The all-decade team as selected by CBS.Sportline

RW -- Peter Bondra (1990-present): Bondra has twice led the league in goals scored and constantly electrifies the home folks with his speed and dazzling moves.

C -- Dale Hunter (1987-99): A player's player. The recently retired Hunter was well loved by Caps fans and players alike. No Capital will ever don the #32 sweater again.

LW -- Dmitri Khristich (1991-95): He averaged 32 goals over three seasons (1992-94) before being traded to Los Angeles.

D -- Kevin Hatcher (1984-94): Hatcher didn't play up to his size (6-3, 225) in his own end, but he was a steady backline scoring machine throughout his days in DC.

D -- Calle Johansson (1989-present): One of the league's most underrated players, Johansson gets the job done at both ends of the ice without flash and dash.

G -- Olie Kolzig (1989-present): Sure, Jim Carey copped the Vezina in 1996. But Kolzig took the team all the way to the Cup Finals in 1998. And had the Caps not been swept, he might well have walked away with the Conn Smythe Trophy.
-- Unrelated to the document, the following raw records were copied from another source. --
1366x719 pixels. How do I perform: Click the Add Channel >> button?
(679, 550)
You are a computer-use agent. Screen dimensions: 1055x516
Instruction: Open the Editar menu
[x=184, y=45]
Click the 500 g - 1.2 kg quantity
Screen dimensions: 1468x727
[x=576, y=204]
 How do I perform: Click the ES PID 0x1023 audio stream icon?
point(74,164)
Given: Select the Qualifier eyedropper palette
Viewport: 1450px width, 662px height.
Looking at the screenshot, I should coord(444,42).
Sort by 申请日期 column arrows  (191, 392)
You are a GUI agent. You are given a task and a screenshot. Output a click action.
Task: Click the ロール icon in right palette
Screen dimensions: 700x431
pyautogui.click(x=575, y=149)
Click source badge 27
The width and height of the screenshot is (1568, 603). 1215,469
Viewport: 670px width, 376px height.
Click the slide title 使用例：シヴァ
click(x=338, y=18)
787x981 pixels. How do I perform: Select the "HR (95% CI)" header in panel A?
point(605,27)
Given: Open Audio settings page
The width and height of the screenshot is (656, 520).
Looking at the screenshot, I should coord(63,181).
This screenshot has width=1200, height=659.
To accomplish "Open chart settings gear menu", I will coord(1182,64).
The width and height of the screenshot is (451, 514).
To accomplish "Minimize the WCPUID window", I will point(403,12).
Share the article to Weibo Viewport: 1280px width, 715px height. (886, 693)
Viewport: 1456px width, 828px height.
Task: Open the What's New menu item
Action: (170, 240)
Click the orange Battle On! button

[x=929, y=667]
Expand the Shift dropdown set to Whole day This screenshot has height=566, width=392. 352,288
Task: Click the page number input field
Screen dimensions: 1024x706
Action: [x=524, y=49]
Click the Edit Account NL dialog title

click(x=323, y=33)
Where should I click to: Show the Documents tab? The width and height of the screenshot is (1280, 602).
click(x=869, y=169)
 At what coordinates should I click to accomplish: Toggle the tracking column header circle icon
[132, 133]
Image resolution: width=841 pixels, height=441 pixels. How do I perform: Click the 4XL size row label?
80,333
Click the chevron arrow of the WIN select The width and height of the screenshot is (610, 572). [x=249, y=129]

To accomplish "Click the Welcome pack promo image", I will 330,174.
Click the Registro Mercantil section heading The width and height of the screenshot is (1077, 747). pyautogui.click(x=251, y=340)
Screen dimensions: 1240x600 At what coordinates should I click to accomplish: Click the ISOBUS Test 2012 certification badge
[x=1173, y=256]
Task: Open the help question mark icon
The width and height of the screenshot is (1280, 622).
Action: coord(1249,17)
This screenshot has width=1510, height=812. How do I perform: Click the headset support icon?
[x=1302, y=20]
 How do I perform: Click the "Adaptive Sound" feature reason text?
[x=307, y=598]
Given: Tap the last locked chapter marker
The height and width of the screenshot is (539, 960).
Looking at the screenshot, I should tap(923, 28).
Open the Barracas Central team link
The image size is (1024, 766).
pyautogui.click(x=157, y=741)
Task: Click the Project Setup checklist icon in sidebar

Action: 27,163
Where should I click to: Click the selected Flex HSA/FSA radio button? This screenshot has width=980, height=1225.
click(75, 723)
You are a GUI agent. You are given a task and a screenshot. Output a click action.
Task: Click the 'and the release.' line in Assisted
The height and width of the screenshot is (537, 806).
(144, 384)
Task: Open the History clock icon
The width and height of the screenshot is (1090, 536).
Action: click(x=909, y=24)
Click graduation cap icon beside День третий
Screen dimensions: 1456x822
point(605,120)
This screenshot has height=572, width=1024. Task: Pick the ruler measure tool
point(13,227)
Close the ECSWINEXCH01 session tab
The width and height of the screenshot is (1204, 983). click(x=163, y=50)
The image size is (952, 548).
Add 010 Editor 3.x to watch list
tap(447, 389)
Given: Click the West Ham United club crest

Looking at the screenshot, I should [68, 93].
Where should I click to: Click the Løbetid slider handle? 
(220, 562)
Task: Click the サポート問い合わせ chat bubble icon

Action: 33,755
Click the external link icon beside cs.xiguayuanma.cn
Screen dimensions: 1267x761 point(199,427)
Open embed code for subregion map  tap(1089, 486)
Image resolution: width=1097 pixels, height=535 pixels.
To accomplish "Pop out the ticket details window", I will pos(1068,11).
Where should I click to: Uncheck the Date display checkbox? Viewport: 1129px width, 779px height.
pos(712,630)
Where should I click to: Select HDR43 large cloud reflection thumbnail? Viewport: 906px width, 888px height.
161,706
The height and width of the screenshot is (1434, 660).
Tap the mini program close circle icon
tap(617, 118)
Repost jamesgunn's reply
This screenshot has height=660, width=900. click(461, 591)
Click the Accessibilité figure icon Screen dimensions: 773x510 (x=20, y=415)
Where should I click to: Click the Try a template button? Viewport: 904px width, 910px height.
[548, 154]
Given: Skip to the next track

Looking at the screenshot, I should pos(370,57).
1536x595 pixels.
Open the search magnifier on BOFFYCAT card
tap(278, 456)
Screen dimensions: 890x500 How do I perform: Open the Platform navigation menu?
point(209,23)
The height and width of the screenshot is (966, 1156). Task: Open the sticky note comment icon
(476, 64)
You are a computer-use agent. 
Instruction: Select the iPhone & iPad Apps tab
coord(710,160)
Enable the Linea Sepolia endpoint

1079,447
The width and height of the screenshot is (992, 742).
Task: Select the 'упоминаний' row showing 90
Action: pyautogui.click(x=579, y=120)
Coach -- Ron Wilson (1997-present): Wilson broke the shackles that remained from the Jim Schoenfeld era and allowed the team to loosen up. The result was a first-ever trip to the Finals.

Best team: The 1991-92 bunch scored a team-record 330 goals and racked up 98 points. It also took a first-round powder in the playoffs, coughing up a 3-1 series lead to Pittsburgh. We'll go with the 1997-98 team that got healthy and hot at the right time. That club rode timely scoring and Kolzig's stellar netminding to the Finals where it was swept by Detroit.

Worst team: Amid high expectations, the 1998-99 Capitals racked up a staggering 511 man-games lost to injury and sputtered to a total of 68 points, the team's lowest total since 1981-82. As its core group of players got old and achy, the team went from the eighth-best record in the league and a Cup Finals appearance to 23rd-best and a lottery position in the draft.

MVP: Bondra. For many years, he has been the team's lone gun. Despite relentless pressure from opposing defenses, he still manages to dent the twine with regularity.

Most memorable moment: The late night and early morning hours of June 4-5, 1998. When Joé Juneau bagged the overtime game winner in Game 6 of the Eastern Conference Finals, the Caps headed to their first-ever Finals. After chartering home from Buffalo, stunned Capitals players emerged from the team bus at the club's suburban Maryland practice facility. In the wee hours of the morning, thousands of wildly cheering Caps supporters assembled for an impromptu love-in for their heroes. For a brief time, Caps players and fans share an all-too-fleeting glimpse of what true hockey fanaticism is all about.